◆ **ОТРЫВОК**:
Со смертью этого страстного аналитика жизни, обладавшего острым и ироничным взглядом, обрываются его дневники — уникальный источник познания людей и истории Художественного театра.

{276} Подгорный пытался подготовить Станиславского к печальному известию, но тот сразу догадался о случившемся. Ради прощания с Лужским Станиславский приезжал в театр. Немирович-Данченко писал за границей: «Судьба меня поберегла, что это произошло не при мне». С Лужским оба «старика» утратили частичку себя.

Когда Немирович-Данченко трогался из Москвы в Европу 18 июня 1931 года, он не знал, что уезжает на два года. Месяц спустя, 18 июля, Станиславский впервые уехал отдыхать в советский санаторий для привилегированных лиц — подмосковное «Узкое». Подгорный, поселившийся там на том же этаже, опекал его. Здесь Станиславского порой охватывала пугающая тоска, что нет у него в искусстве продолжателя.

Быть может, от этих унылых настроений его отвлек визит в «Узкое» Бернарда Шоу. На фотографии, где они сняты втроем вместе с Луначарским, он так обаятельно весел.

◆ **ИСХОДНЫЕ ДАННЫЕ**:
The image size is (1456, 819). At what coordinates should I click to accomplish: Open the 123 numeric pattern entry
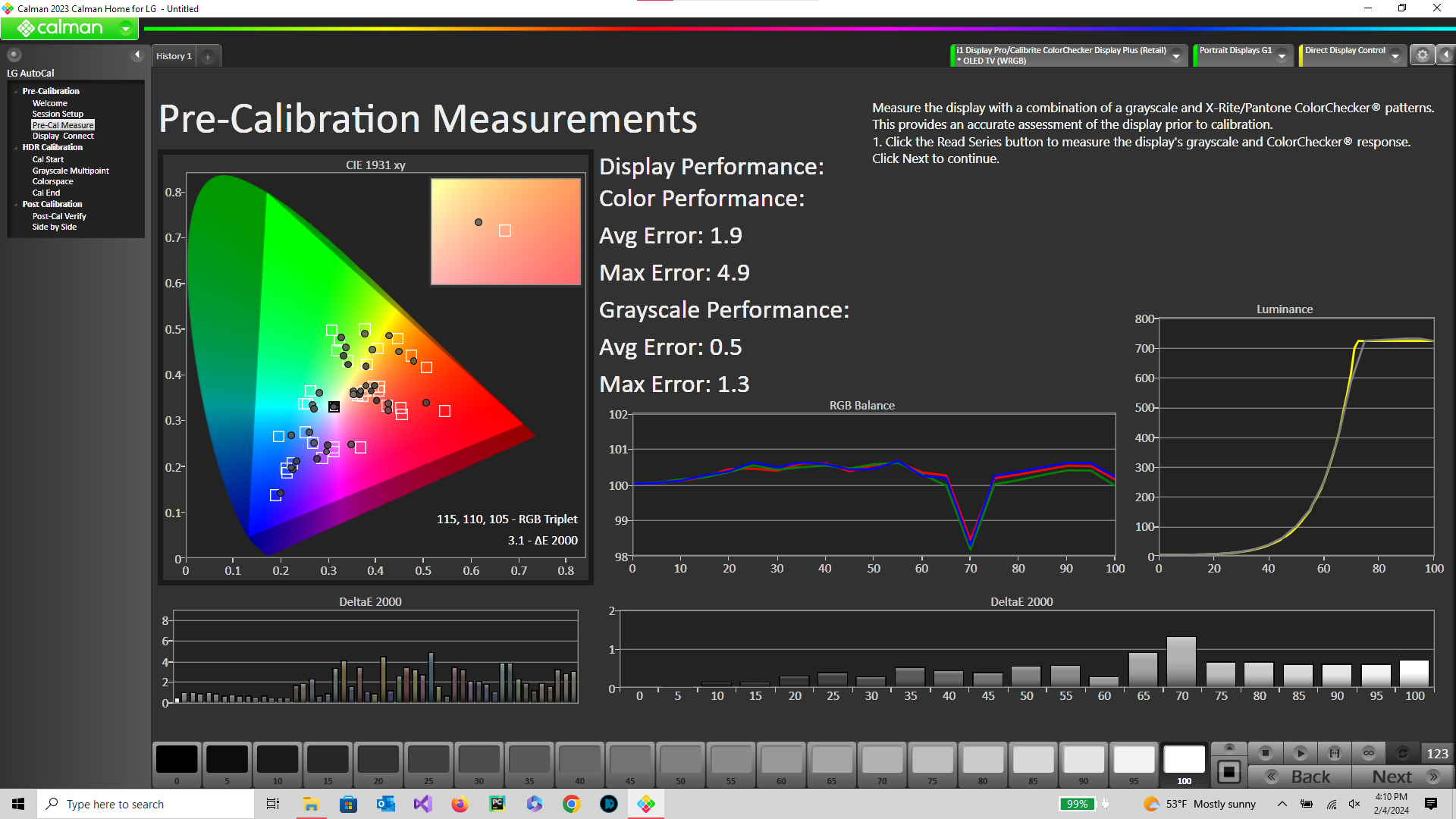(1437, 753)
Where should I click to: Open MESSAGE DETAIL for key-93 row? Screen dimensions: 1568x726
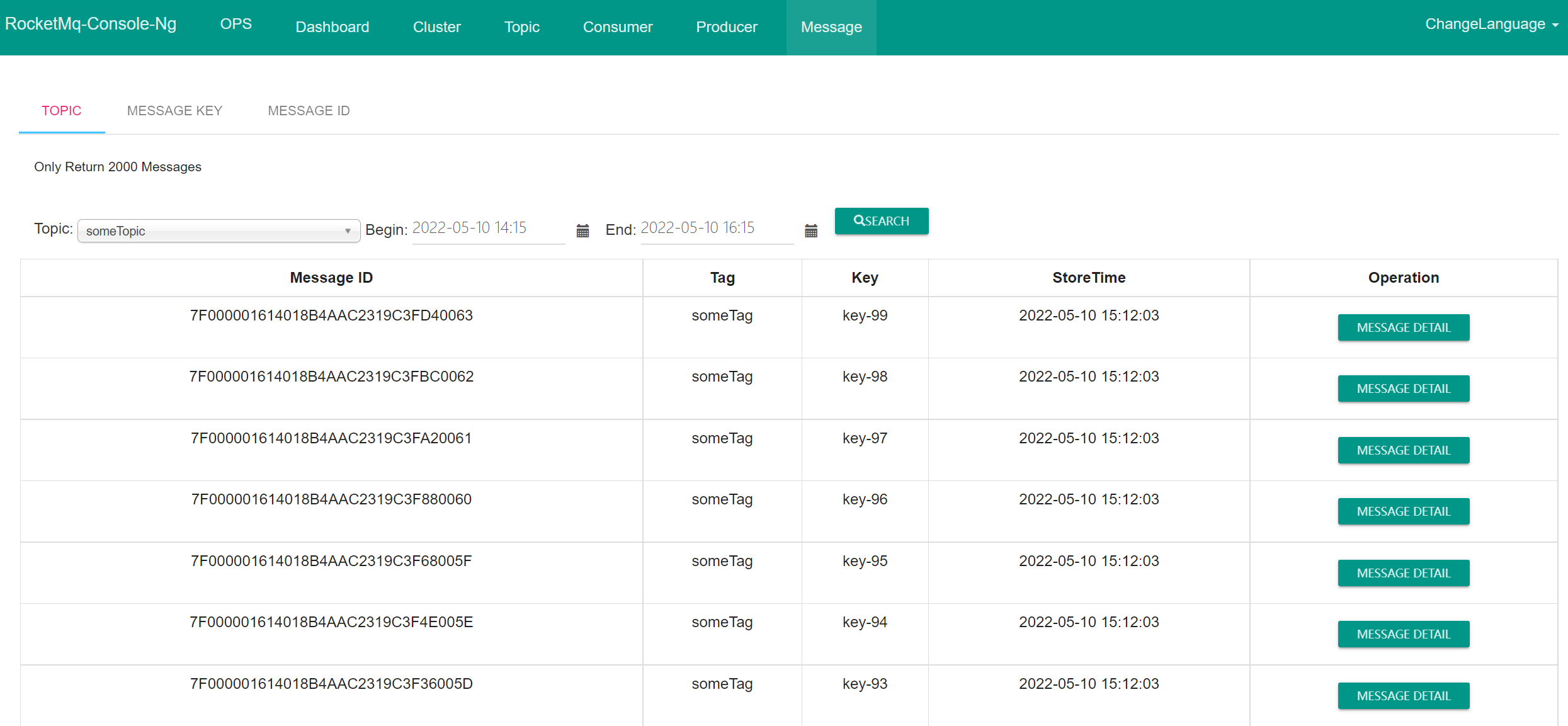1403,696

◆ **ЗАДАНИЯ**:
- a) Воспроизведите фрагмент отрывка о Станиславском между словами «Со смертью этого» и «утратили частичку себя.» включительно.
- b) Продолжите отрывок о Станиславском и Немировиче-Данченко, начав сразу после его последнего предложения.

◆ **ОТВЕТЫ ПО ЗАДАНИЯМ**:
- a)
Со смертью этого страстного аналитика жизни, обладавшего острым и ироничным взглядом, обрываются его дневники — уникальный источник познания людей и истории Художественного театра.

{276} Подгорный пытался подготовить Станиславского к печальному известию, но тот сразу догадался о случившемся. Ради прощания с Лужским Станиславский приезжал в театр. Немирович-Данченко писал за границей: «Судьба меня поберегла, что это произошло не при мне». С Лужским оба «старика» утратили частичку себя.

- b)
Глава вторая Станиславский проводит реформы — Переподчинение МХАТ властям — Выпуск «Страха» — Немирович-Данченко продлевает отпуск — Станиславский действует самостоятельно — Мнения о «Самоубийце» — Замыслы «Мертвых душ» — Летом 1932 года в Берлине — Образование «совета трех» — Немирович-Данченко уехал в Италию — Станиславский в Москве — Отзывы о «Мертвых душах» — Раздоры из-за Судакова

Ласковые сентябрьские дни 1931 года задержали Станиславского в «Узком». Только десятого числа он приехал в Москву. Свой первый приход в Художественный театр он назначил на два часа дня 15 сентября.

Это было событие и для него, и для всех. Несмотря на то, что был выходной день, в театре собрались почти все, желавшие посмотреть на Станиславского после очень долгой разлуки. Ведь лишь немногие побывали у него дома в прошлом сезоне на репетициях.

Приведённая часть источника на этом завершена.